Snatch Pull + Snatch 12x1 EMOM
Athletes who have an established 1RM snatch should start at 75%. Athletes who do not have an established 1RM should begin with a load, which allows crisp, snappy reps with no chance of missing, and plenty of room to add load.
Add load after no fewer than two, no more than four good lifts. Do not touch-and-go between the pull and the snatch.
8:00 Max Muscle-Ups
TARGET INTENSITY: 8
Athletes who can perform muscle-ups at all should do so, even if their volume will be relatively low. Encourage athletes to work in very submaximal sets from the beginning, so they don't blow out.

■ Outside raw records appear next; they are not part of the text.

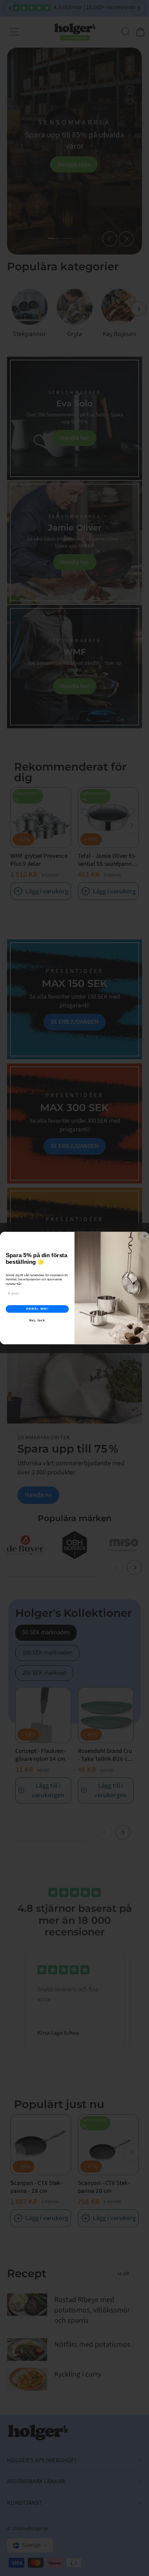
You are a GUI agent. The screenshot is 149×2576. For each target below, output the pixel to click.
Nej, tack (37, 1320)
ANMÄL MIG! (37, 1309)
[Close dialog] (144, 1236)
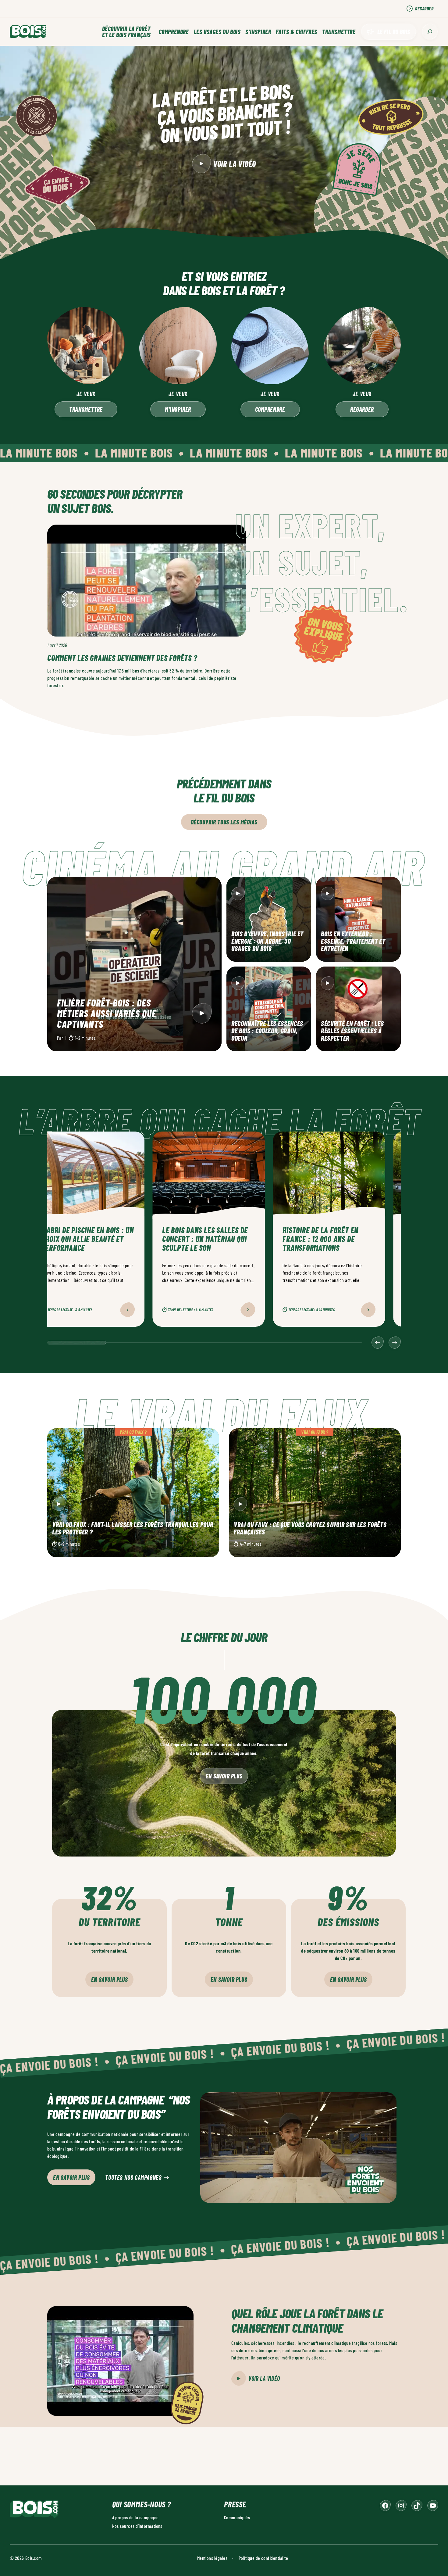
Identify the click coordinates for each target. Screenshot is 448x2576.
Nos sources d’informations (137, 2525)
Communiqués (237, 2517)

Athletes who cannot yet perform muscle-ups should substitute rounds of 5 strict pullups + 5 strict ring dips, or 5 ring rows + 5 pushups.
Advanced athletes should scale up to strict muscle-ups.
Assault Bike 40 minutes @ 6 + 75/60 Calorie Surges
@ 10:00, 20:00, and 30:00, Bike 75/60 Calories @ 9
Over the course of each 10 minute set, you should be gradually building your pace to a near maximal effort at the allotted time. Then cool down/recover as you enter the next segment, and start building your pace again.
EMOM 20, alternating:
a) 0:40 Prowler, Sled, or Plate Push, light and fast
b) 0:40 Double Unders
TARGET INTENSITY: 9
Push: Weight should be something the athlete can move at a fast pace for the duration. Force production should never become the limiting factor.
Double Under: As long as athlete can perform double unders, allow them to do so, even if their intensity will drop a bit. Scale movement to single unders.